Aún vivo solo, y desperté de súbito, como un resorte, a las siete de la mañana, contra mi íntima convicción de que ver amanecer sólo es cosa de jueces insomnes y gente que piensa cómo hacer el mal en general. Encontré que habían dos sombras grisáceas (más espesas que el aire pero menos que los objetos de detrás), junto a mi cama y que tapaban en parte la incipiente claridad de la puerta abierta. Eran dos borrones vagamente antropomórficos que cabeceaban de forma lenta, como cuchicheando entre sí, pero sin sonido alguno. Me acordé de los dibujos al grafito que hacía en mi infancia, cuando luego los difuminaba sobre la cartulina con el dedo gordo. Los borrones grises permanecieron ahí y no trataron de comunicarme nada importante. Por alguna razón, lo único que me asombró de esas presencias era que llegaran a las siete de la madrugada: pensé, absolutamente en serio, que a los fantasmas no se les suele hacer tan tarde, ni a los ladrones tan temprano. No era hora de recibir visitas de ninguna clase.

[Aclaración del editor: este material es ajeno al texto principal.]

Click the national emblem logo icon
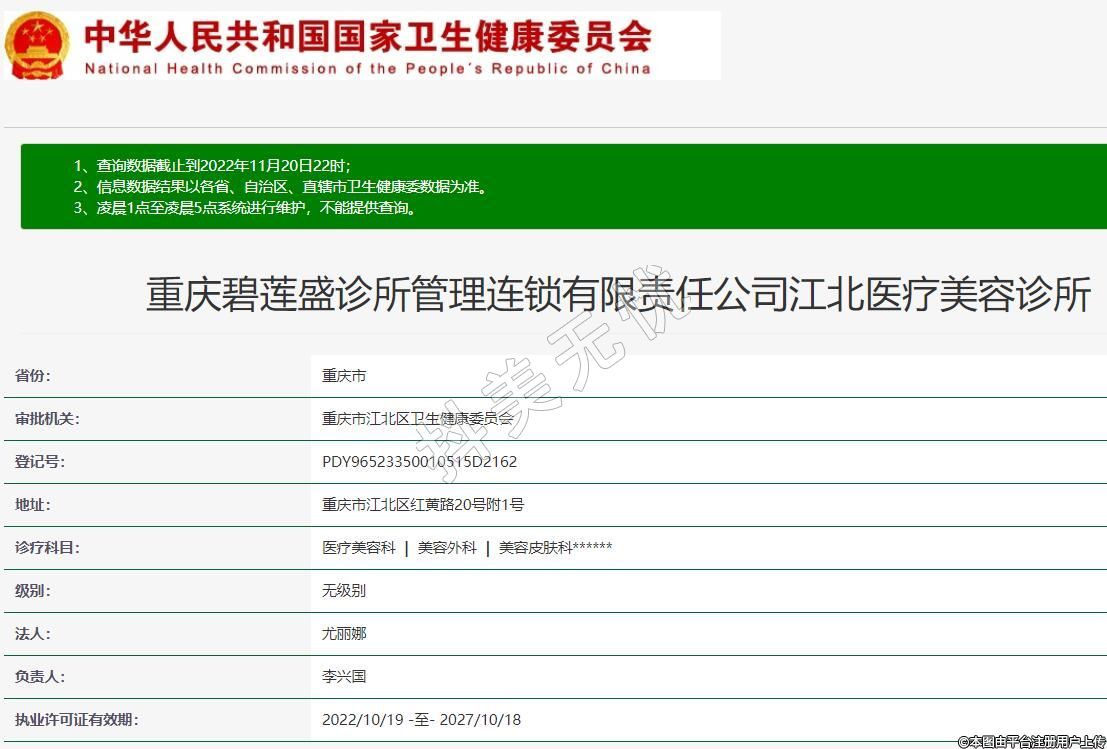Image resolution: width=1107 pixels, height=749 pixels. [37, 45]
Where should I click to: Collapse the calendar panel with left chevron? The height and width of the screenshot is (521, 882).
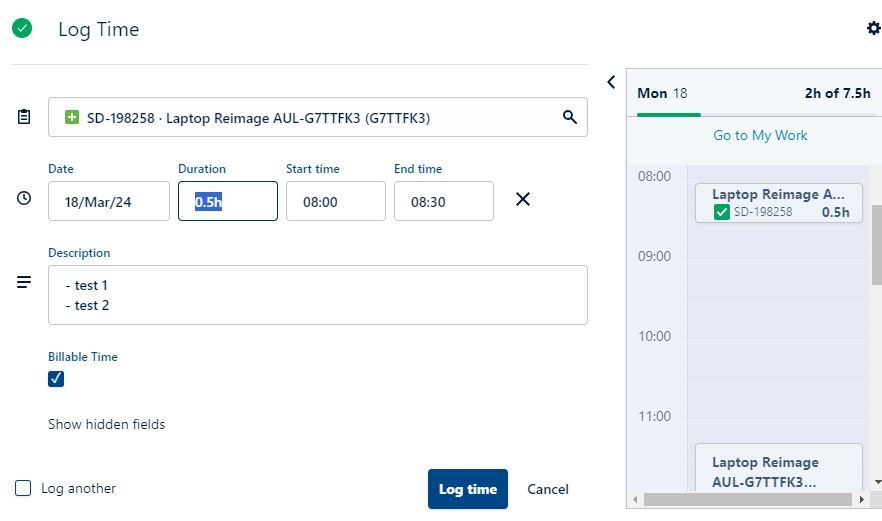(611, 82)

Incorporándome, y en pleno uso de mi consciencia y mis gafas, me quedé analizando lo que tenía al lado de mi cama durante uno o dos minutos, con cierta impertinencia, para luego escribirlo. No había ninguna duda de que no estaba solo. Si hubiesen sido ladrones se habrían abalanzado sobre mí, luego, concluí, tenían que ser apariciones, o algo de una naturaleza que me irritaba tener que empezar a analizar sin siquiera haber tomado mi desayuno. Encontré que no creer en estas cosas no es óbice para no verlas. No sentí miedo, no por arrojo, del que carezco, sino por la típica deformación causada por mis lecturas victorianas: la íntima convicción de que peor es perder la compostura que perder el alma. Todo aquello de ver a dos fantasmas, si lo eran, me parecía chocante, pero no me hubiese gustado dar el espectáculo corriendo al rellano de la escalera. ¡Ni que fuéramos italianos, que decía aquél inglés en un funeral, escandalizado ante los lloros de la gente! Así que decidí que lo mejor era tomárselo como si no ocurriera. De haber sido pasajero del Titanic, lo que más me hubiese molestado, más que se hundiese (por cierto, también a deshoras), hubiese sido que al inclinarse el barco los camareros me hubiesen tirado las bebidas sobre la pechera. Es una forma extravagante de ver el mundo y se pierde mucho en expresividad trágica, en efecto, pero siempre pensé que lo humillante de que te fusilen es que luego alguien te robe los zapatos.

Como no creo haber ofendido a nadie en el Más Allá (hice un examen somero, por si acaso), me volví a acostar con naturalidad, dando la espalda a aquellas presencias, que no me molestaron en absoluto. Salvo la indiscreción de la hora, no sentí extrañeza a causa del episodio. De alguna forma, desde hace un tiempo espero la llegada de algo. Siento que mi vida ya es un mero hacer tiempo para no sé aún qué. Pero espero que sea lo que sea lo que me llegue no sea tan tempranero.